G-8 Response to the London Bombings
Il Corriere della Sera's Franco Venturini has written a powerful opinion piece on the G-8 response to the July 7 London bombings.
The Half-Hearted Unity of the G-8
The powerful men at Gleneagles chose to view the spectacle from afar, dedicating the conference to misery in Africa and to atmospheric pollution, but the carnage in London rained on the first session of the G8 with scientific precision, reminding them of their ineluctable and urgent task: the War on Terror. When an angry and emotional Blair went on TV to offer the assurance that violence would not change British values and would be defeated, behind him stood George Bush and Jacques Chirac.
And next to Bush stood Hu Jintao with Indian leader Singh and Brazilian President Lula. All of them, members of G8 and invited guests, Europeans and Americans, prosperous Westerners and developing nations, conveyed their unity against terrorism by their presence and with their facial expressions, which never before had seemed so firm and solemn. The decision to continue the conference in order to avoid any display of weakness to the terrorists was merely a logical corollary to their unity, and today, at the conclusion of the conference, there will be further testaments to firm determination.

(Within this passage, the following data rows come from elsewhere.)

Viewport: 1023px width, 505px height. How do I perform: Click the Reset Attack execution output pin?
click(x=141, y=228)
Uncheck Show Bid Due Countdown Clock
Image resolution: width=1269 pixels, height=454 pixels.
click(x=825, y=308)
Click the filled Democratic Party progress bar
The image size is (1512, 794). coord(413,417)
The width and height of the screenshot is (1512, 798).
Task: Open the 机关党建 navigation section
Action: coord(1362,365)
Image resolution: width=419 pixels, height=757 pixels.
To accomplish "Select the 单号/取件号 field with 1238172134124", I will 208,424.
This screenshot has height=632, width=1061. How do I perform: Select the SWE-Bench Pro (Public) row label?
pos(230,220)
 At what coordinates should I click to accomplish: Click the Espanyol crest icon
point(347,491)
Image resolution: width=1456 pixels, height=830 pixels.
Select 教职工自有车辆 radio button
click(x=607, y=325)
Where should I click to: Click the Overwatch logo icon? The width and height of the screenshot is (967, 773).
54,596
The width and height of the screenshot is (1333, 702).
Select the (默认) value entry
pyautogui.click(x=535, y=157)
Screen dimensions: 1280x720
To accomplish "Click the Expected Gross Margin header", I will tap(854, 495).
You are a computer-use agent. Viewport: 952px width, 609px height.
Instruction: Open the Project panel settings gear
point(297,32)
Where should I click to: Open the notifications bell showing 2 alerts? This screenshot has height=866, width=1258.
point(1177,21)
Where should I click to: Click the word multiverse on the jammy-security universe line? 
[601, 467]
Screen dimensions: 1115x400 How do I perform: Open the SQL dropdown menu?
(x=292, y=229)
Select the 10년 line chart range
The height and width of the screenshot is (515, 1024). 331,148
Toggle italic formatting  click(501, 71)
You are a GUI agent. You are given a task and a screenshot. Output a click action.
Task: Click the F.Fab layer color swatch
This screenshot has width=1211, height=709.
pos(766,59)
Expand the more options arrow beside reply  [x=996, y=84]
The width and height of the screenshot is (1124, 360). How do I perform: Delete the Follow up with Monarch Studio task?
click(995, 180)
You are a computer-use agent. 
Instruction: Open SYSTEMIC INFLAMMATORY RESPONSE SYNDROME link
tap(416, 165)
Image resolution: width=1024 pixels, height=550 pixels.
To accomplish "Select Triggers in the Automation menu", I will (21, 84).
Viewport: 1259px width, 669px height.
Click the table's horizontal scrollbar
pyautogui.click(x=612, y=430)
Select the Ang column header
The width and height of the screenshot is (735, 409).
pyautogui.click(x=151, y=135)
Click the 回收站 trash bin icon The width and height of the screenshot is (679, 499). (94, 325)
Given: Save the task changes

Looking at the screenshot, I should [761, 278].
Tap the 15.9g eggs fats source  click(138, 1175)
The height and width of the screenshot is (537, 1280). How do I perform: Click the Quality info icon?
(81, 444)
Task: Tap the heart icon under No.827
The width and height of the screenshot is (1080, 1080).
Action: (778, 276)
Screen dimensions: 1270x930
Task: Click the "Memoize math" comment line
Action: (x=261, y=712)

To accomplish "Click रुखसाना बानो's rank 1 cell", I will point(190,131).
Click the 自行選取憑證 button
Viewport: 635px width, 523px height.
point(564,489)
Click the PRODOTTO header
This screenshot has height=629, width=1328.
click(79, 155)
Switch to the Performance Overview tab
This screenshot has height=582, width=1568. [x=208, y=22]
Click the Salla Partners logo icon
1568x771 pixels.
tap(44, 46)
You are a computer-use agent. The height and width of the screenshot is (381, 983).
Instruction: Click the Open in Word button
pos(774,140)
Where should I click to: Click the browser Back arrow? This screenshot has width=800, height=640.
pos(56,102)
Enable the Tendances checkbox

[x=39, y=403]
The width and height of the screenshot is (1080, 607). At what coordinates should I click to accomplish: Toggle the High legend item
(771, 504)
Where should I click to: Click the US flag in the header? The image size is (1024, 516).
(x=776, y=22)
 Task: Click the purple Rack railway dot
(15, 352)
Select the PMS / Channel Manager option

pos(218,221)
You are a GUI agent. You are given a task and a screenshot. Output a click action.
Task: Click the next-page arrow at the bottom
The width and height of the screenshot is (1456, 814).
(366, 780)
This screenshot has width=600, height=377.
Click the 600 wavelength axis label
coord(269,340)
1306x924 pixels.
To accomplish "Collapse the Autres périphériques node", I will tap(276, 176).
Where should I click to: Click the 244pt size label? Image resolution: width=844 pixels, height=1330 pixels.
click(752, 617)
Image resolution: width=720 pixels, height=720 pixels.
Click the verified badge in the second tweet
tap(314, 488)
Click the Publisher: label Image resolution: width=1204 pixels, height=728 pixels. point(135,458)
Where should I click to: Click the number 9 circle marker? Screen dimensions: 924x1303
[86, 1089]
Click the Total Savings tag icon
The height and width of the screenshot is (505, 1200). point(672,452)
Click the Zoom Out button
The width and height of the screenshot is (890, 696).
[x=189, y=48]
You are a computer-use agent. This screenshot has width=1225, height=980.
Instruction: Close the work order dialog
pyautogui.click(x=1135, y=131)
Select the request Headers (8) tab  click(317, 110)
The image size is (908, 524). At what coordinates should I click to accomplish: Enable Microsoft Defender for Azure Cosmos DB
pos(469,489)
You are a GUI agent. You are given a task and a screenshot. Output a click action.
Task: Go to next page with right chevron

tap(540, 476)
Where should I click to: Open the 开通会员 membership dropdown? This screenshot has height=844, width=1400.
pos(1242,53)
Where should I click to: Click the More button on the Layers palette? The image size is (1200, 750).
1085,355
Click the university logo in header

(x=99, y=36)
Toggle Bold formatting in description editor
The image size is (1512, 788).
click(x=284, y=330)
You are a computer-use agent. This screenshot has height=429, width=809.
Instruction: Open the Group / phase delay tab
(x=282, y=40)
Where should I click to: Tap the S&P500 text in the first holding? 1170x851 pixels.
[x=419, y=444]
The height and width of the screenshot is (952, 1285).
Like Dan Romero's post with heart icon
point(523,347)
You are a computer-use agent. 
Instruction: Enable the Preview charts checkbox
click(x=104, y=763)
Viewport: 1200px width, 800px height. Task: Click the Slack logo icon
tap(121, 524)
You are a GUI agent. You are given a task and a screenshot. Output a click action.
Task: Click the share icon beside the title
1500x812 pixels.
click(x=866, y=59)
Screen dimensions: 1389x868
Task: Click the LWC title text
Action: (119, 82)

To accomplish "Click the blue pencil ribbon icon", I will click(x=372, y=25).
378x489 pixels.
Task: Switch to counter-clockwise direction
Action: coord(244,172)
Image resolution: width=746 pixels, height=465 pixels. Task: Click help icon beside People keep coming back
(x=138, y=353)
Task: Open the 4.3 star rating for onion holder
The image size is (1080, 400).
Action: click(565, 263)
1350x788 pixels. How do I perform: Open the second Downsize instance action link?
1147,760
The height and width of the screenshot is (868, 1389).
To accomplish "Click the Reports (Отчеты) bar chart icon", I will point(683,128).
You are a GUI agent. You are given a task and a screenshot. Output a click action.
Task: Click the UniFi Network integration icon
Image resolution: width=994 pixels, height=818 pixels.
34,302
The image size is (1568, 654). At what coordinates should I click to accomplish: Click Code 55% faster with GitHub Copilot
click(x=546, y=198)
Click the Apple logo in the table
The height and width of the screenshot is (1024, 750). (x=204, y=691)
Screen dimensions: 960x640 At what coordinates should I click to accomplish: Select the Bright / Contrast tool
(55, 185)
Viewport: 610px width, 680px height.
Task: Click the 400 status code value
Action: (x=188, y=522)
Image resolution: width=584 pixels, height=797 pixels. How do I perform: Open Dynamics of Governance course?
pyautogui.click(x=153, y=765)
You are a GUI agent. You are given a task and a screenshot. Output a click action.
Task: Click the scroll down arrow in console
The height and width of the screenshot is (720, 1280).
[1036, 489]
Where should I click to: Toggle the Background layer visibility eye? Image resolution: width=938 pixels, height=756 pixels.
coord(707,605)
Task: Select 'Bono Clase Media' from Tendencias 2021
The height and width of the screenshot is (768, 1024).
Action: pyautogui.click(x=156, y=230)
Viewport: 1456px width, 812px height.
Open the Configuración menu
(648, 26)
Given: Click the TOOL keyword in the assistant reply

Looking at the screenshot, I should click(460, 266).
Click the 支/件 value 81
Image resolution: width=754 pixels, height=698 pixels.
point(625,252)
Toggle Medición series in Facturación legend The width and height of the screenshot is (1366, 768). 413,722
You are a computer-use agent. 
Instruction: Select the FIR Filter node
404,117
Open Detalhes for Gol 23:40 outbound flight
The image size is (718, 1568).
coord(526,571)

But behind the solid line of defense against a common enemy, behind the collaboration among intelligence services, once hardly "allied", behind the coordination between teams of prosecutors, does unity really exist against international terrorism? Certainly that unity was real following the September 11 sledgehammer and the campaign to oust the Taliban. Then a period of division occurred with the controversy over the Iraq war and differing perceptions of the terrorist menace on both sides of the Atlantic. After that, there came the definitive demonstration of shared vulnerability to terrorism with the Madrid bombings, followed by London. But has recognition of the shared vulnerability translated into a common strategy of response? Paradoxically, behind the solid wall of defense shown yesterday by the G8 team there is evidence to the contrary. The United States and Great Britain continue to believe that the War on Terror must be fought in Iraq. Italy and Japan are not belligerents in Iraq but they contribute in different ways to the Anglo-American effort.
France, Germany, Canada and Russia (and we could throw in China) are not present with their troops in Iraq and were against armed intervention. If it is true that the main battle against terrorism is being fought in and around Baghdad, as George Bush is fond of repeating, then the least one could say is that the political solidarity shown yesterday in Gleneagles does not correspond to any convergence of analysis or threat estimation among the G8 nations.
To be precise, it is the CIA and the British Institute for Strategic Studies which are reporting with much concern how Iraq and Afghanistan are being transformed into new and ample production lines for anti-Western terrorism. And how the number of Jihadists, trained in the school of the shadowy al-Zarqawi and ready to return and operate in Europe, is growing.
It is time to hope that together with these expert revelations that the London bombings will force the G8 into an informal reexamination of its anti-terrorist strategy. An examination able to translate itself into a more credible operational strategy than that presented yesterday, a more precise analysis of the causes and aims of terrorism--beginning with Islamist networks--and a greater awareness of the present emergency, which cannot be sacrificed to personal preference or even to national interests. We’ve seen the alternative, which Londoners faced yesterday.